Describe a community’s or social group’s use of English and shows how it links to the community’s identity.
The Language of a Cockey ‘Murray Walker’.
The phrase ‘speech community’ is a group of people who share a set of linguistic norms regarding the use of language. Keeping this phrase in mind, the community I chose was ‘Cockney’. A Cockney is a certain type of Londoner, particularly a working or lower-middle class person from the East End. Cockney as a dialect was derived from ingenious rhyming slang. There are as many as 150 terms that are recognized instantly by any rhyming slang user. One example of how the Cockney accent has become more known is through Danny Dyer's role in ‘Eastenders’. Brad Wall and Michael Caine are other examples of some of the famous Cockney speakers.
Content 1: Historical development:
The word Cockney is thought to originate from the Norman word for a sugar cake as the Normans called London the ‘Land of Sugar Cake’. It isn’t clear when rhyming slang started, but some think it began in the 1840s and that it was used by costermongers and salesmen as a form of ‘patter’. Others think it was a secret language used by criminals and people to confuse police. Pearly Kings and Queens, or Pearlies, are a working-class London tradition who wear clothes decorated with pearl buttons and do a lot of charity work.
Content 2: Language features used:
Degrees of ‘Cockney-hood’ depend on factors like class, locality, and education. The premise of Cockney rhyming slang is to switch a word or phrase with another that rhymes with the original, such as the examples shown here. Cockneys often use vigorous delivery including a wide range of tones, emphatic loudness and vigorous body language. There is pitch prominence on content words and their vowels are often stretched.
Content 3: Language features used:
The pronunciation of Cockneys is mostly perceived to be that of the ‘common working class man’ as it has no initial ‘h’ in words like house. Sometimes, they add the ‘h’ for emphasis or as hypercorrection before initial vowels. Cockney’s elongate vowel sounds, often represented in print by several vowels together. The grammar of Cockney is thought to be ‘general nonstandard’, with such usages as double negation and the prepositions ‘to’ and ‘at’ are frequently dropped in relation to places, along with replacing the word ‘my’ with ‘me’.
Content 4: Links to community identity:
When people share a language they assume that they also sharea culture. For a dialect such as Cockney, with so much history and culture, such as the Pearlies and stigmatization, it’s a badge of identity for its speakers.
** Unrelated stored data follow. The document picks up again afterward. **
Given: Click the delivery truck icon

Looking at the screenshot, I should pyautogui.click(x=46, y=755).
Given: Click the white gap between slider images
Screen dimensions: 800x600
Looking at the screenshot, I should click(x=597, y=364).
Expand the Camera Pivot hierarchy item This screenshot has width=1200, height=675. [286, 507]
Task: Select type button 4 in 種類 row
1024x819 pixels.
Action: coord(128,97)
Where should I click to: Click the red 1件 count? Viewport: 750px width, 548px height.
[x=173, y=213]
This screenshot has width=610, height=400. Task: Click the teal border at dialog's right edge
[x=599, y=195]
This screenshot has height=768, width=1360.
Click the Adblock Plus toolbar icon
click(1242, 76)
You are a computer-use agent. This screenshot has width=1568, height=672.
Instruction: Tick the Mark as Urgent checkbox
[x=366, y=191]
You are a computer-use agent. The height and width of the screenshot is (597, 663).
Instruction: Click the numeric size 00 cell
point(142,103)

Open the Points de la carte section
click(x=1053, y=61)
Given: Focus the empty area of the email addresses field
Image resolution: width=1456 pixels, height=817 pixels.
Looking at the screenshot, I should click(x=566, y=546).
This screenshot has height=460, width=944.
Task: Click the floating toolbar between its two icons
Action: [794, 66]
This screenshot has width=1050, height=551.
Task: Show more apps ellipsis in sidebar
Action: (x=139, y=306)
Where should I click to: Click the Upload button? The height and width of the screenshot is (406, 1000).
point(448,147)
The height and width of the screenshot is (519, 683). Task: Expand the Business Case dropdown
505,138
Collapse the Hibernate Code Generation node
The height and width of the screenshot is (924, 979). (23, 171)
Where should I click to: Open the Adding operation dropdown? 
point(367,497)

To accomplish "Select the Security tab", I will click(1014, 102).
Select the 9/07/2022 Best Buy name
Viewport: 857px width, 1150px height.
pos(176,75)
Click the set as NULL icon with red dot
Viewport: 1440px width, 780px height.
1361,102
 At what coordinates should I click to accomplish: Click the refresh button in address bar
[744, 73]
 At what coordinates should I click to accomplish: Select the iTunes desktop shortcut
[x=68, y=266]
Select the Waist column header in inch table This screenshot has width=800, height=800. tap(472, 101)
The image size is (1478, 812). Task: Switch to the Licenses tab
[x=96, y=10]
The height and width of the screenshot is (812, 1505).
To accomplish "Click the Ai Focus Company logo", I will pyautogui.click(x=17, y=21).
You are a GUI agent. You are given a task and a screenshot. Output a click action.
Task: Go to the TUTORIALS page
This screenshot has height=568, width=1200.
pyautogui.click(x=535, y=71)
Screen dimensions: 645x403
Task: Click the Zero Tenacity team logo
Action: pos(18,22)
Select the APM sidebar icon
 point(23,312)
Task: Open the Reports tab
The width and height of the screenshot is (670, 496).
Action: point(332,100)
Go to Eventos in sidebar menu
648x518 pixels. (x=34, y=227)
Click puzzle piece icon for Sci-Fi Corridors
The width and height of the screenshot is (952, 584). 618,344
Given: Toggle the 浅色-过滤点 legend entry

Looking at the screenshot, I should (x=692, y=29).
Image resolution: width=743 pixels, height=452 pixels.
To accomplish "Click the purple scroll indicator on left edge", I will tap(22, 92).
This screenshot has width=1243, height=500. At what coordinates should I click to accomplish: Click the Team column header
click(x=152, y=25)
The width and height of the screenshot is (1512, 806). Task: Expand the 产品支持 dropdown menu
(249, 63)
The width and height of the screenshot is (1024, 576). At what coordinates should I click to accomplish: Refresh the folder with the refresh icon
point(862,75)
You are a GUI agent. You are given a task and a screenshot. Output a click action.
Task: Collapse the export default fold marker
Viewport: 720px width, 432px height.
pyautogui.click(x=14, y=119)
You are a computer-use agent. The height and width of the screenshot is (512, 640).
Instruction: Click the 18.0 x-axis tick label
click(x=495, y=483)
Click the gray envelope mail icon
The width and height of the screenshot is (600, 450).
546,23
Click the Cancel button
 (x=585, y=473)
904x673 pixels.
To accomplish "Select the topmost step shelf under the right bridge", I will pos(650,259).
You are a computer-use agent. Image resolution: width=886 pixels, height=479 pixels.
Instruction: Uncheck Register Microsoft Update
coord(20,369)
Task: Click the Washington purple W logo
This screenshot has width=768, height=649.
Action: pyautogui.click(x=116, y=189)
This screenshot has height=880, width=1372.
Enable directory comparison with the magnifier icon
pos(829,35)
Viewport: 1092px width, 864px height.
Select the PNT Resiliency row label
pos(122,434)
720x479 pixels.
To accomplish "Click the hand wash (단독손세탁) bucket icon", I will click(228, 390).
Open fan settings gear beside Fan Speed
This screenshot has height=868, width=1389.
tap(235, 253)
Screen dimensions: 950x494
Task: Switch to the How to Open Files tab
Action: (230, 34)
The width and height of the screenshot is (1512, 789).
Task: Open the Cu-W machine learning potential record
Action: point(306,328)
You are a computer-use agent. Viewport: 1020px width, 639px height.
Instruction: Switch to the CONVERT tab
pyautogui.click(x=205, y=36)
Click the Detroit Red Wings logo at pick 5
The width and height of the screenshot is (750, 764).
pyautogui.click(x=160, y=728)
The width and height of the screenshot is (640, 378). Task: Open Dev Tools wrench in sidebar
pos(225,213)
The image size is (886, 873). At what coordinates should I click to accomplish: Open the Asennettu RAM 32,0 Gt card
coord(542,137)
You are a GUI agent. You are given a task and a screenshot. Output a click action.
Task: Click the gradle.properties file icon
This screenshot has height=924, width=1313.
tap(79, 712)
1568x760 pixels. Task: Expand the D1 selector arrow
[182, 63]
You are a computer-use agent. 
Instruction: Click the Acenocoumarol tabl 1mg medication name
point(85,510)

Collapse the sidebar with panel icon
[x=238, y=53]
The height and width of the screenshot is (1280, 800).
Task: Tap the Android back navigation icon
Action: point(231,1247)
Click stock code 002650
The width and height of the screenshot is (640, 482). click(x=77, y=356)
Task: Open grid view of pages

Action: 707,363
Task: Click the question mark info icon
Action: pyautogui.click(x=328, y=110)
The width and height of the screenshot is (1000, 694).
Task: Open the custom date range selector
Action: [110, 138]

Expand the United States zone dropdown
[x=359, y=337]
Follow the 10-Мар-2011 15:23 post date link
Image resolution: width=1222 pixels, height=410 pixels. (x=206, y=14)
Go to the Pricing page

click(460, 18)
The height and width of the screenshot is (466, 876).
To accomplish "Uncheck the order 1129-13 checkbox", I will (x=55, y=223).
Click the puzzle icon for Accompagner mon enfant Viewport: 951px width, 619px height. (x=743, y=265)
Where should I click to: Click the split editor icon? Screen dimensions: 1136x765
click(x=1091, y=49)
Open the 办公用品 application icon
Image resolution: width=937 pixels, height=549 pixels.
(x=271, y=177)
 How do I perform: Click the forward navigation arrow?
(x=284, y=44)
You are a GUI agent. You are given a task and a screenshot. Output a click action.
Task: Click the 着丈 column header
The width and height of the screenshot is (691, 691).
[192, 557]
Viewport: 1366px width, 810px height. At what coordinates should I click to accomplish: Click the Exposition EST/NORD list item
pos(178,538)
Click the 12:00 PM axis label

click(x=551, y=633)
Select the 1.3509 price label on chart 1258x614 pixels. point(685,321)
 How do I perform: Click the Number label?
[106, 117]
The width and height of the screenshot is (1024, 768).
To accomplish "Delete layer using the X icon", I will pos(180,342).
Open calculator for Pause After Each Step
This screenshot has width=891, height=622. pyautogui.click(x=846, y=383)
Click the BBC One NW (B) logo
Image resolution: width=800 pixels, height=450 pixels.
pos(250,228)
The natives of London use the word with pride. The way people speak is often used to identify factors such as class, education or age, and Cockney is a way for people to be recognised as what’s considered a ‘True Londoner’. Even though the dialect is more commonly used in Essex now, to outsiders a Cockney is anyone from London.
Content 5: How is it changing?
In recent years, additions to slang have included these examples. Mockney accents are adopted by people who want to look working class when they are actually quite posh. In an interview with Barbara Windsor, it was stated that ‘It is More likely to hear a Cockney accent in Essex now than London’. Cockney slang has been used in London for years, but a new variation of English is replacing it. MLE is the new language mainly spoken by working class young people in London, specifically in the East end. Cockney slang is now being transformed into a hybrid language as a mixture of ethnicities are now leaving their fingerprints on the new forms of English that are currently evolving.
A ‘Cockney’ is a working class Londoner, usually from the East End. People who speak this language often give a vigorous delivery with a wide range of tones, often use double negations and elongation of vowel sounds. Cockneys are stigmatized as working class, but is seen as a badge of identity for its speakers as it shows they are what is considered a ‘true Londoner’ and speaking Cockney for a man is usually a way of showing off his masculinity. Although you are more likely to hear a Cockney accent in Essex, I believe that Cockney will always be associated with East Enders, but may eventually be ruled out by a variation of English called Multicultural London English, which is now commonly spoken by working class young people due to the mixture of ethnicities living in London.